The Rev. James L. Bevel, 72, a prominent figure in the civil rights movement whose legacy was clouded by an incest conviction, died Friday in Virginia after a fight with pancreatic cancer, said a daughter, Chevara Orrin. Bevel was a top lieutenant to Martin Luther King Jr. and architect of the 1963 Children's Crusade in Birmingham, Ala. In April, a jury convicted Bevel of incest for having sex more than a decade ago with a then-teenage daughter. Bevel served several months of his 15-year sentence before he was released in November on bond while appealing. A Baptist minister, Bevel was a leader in the Southern Christian Leadership Conference and the Student Nonviolent Coordinating Committee, two of the stalwart organizations that led efforts in the 1960s to desegregate the South. Decades later, he helped organize the Million Man March.

Carol Chomsky, 78, a linguist and education specialist whose work helped illuminate the ways in which language comes to children, died Friday at her home in Lexington, Mass. The cause was cancer, her sister-in-law Judith Brown Chomsky said. A nationally recognized authority on the acquisition of spoken and written language, Chomsky was on the faculty of the Harvard Graduate School of Education from 1972 until her retirement in 1997. She was a frequent traveling companion of her husband, linguist and political activist Noam Chomsky.
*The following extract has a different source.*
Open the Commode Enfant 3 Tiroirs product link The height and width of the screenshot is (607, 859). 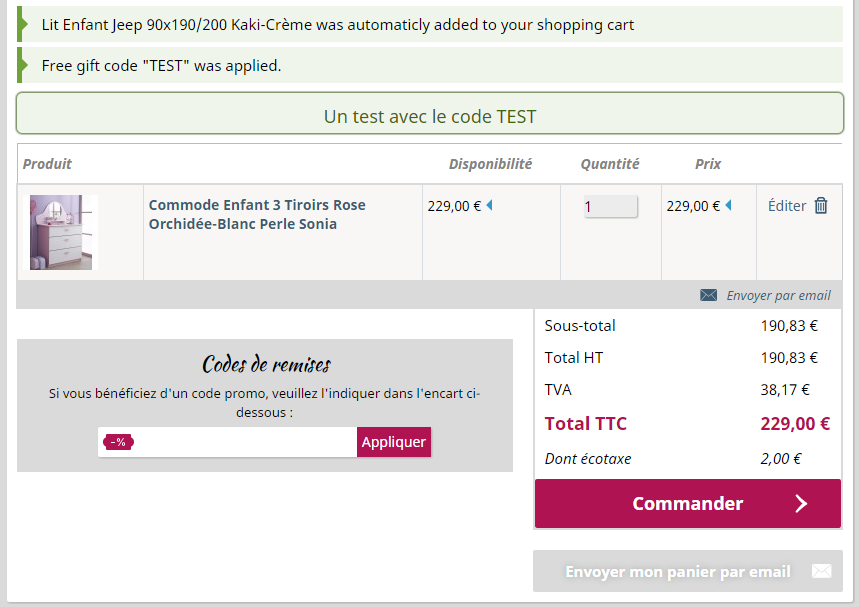coord(257,214)
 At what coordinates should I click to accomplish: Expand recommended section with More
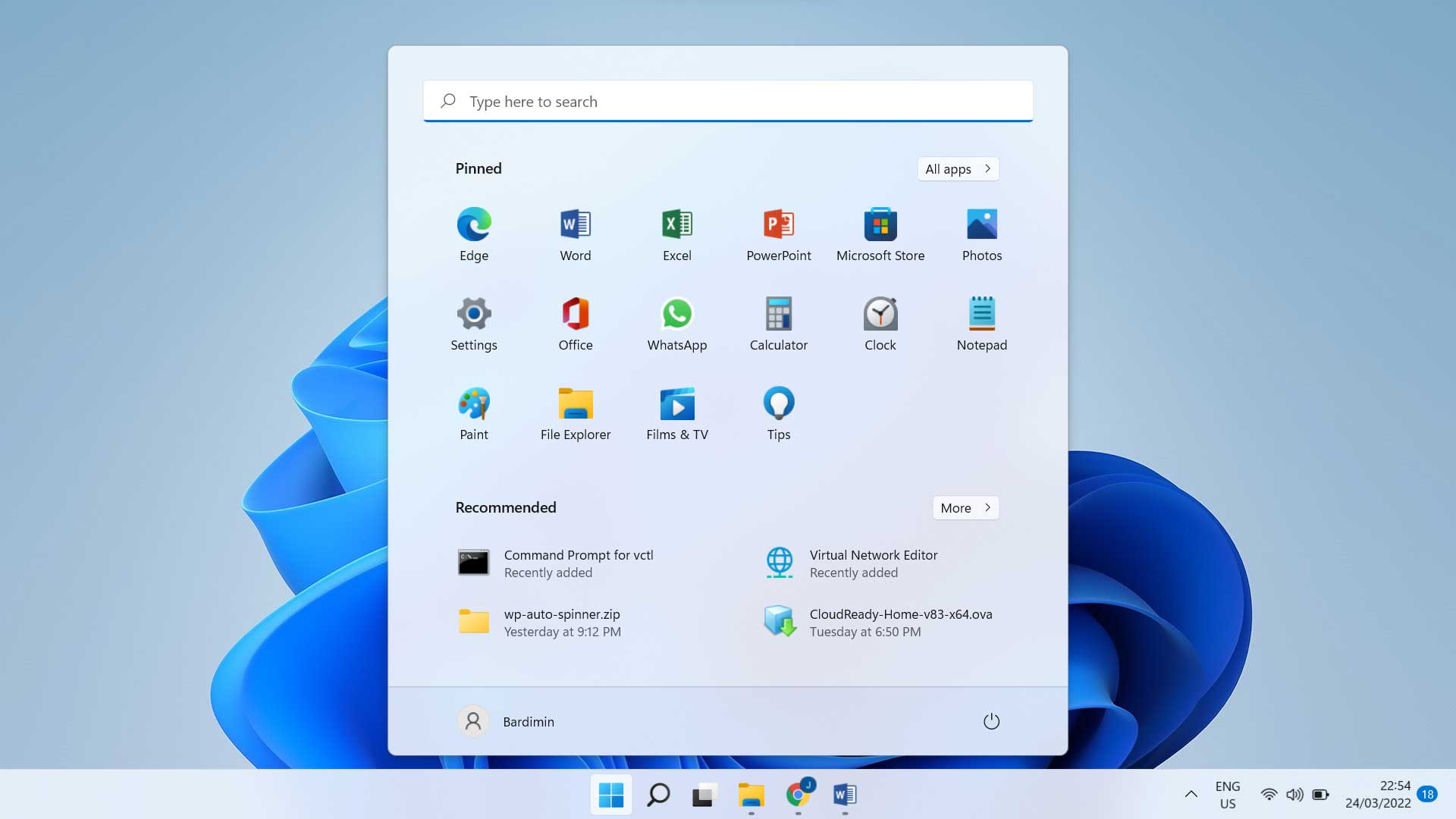(965, 507)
Conor Cruise O'Brien, 91, a leading Irish author, politician and diplomat who rose to international prominence while heading a U.N. mission in the troubled Congo and remained an independent, often-contrarian thinker amid the religious strife of his homeland, died Dec. 18 at his home near Dublin. No immediate cause of death was reported, but he suffered a mild stroke 10 years ago.